__Task prompt__
Restate word for word the span that opens with the line containing "Novinky (947, 58)" and closes with the final line of the data; give only those lines.
[[ Input open ]]
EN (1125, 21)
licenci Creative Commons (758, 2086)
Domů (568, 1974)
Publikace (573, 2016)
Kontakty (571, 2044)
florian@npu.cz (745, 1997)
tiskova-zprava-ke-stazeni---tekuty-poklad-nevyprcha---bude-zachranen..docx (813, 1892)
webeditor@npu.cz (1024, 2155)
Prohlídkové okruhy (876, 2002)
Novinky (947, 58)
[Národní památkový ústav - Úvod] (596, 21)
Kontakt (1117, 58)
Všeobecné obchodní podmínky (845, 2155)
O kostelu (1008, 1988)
[[ Input closed ]]
__Task output__
Novinky (947, 58)
[Národní památkový ústav - Úvod] (596, 21)
Kontakt (1117, 58)
Všeobecné obchodní podmínky (845, 2155)
O kostelu (1008, 1988)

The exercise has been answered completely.